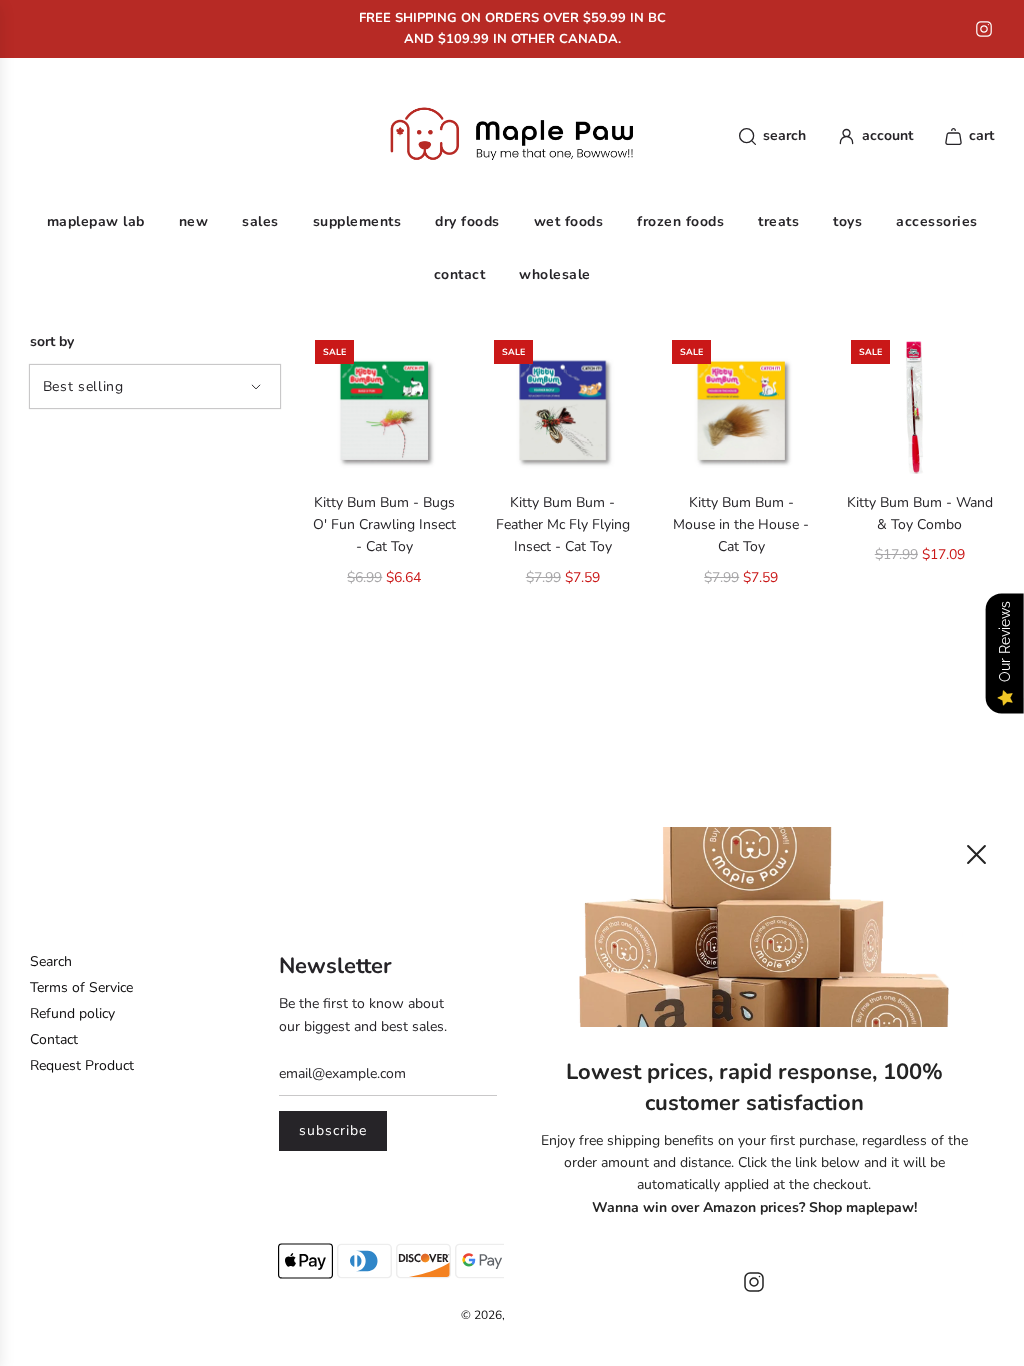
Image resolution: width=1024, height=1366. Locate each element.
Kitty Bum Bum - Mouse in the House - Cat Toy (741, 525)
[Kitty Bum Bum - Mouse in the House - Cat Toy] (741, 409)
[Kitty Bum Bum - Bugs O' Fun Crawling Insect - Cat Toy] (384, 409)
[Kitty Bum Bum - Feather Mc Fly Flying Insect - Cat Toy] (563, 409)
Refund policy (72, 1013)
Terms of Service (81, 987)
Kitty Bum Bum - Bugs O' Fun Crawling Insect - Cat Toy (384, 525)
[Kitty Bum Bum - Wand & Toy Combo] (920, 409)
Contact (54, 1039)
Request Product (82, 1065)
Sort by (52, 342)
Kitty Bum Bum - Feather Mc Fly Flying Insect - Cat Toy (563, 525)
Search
+++
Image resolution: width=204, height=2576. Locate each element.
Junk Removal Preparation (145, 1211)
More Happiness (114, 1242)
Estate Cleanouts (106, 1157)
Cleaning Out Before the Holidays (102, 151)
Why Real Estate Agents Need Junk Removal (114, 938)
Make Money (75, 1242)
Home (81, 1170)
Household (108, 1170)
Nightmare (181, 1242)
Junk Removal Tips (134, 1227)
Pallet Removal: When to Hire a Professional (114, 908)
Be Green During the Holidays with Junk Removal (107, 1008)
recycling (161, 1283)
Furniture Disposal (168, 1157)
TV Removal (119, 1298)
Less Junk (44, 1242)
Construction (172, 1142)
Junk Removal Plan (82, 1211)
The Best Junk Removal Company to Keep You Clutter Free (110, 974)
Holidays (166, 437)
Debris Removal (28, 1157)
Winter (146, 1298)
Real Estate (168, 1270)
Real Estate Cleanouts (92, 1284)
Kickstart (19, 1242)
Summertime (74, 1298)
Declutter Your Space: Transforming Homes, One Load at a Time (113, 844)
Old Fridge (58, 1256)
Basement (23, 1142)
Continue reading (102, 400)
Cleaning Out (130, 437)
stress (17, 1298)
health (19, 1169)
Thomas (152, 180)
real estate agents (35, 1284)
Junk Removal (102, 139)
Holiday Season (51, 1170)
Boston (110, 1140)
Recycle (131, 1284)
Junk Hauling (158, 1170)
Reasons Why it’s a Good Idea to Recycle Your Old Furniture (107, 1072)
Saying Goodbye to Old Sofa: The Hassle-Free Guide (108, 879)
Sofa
+++
GOAL OF THE EXERCISE: Figure out how many lines above hold "Holidays", then give that number alone.

RESULT OF THE TASK: 3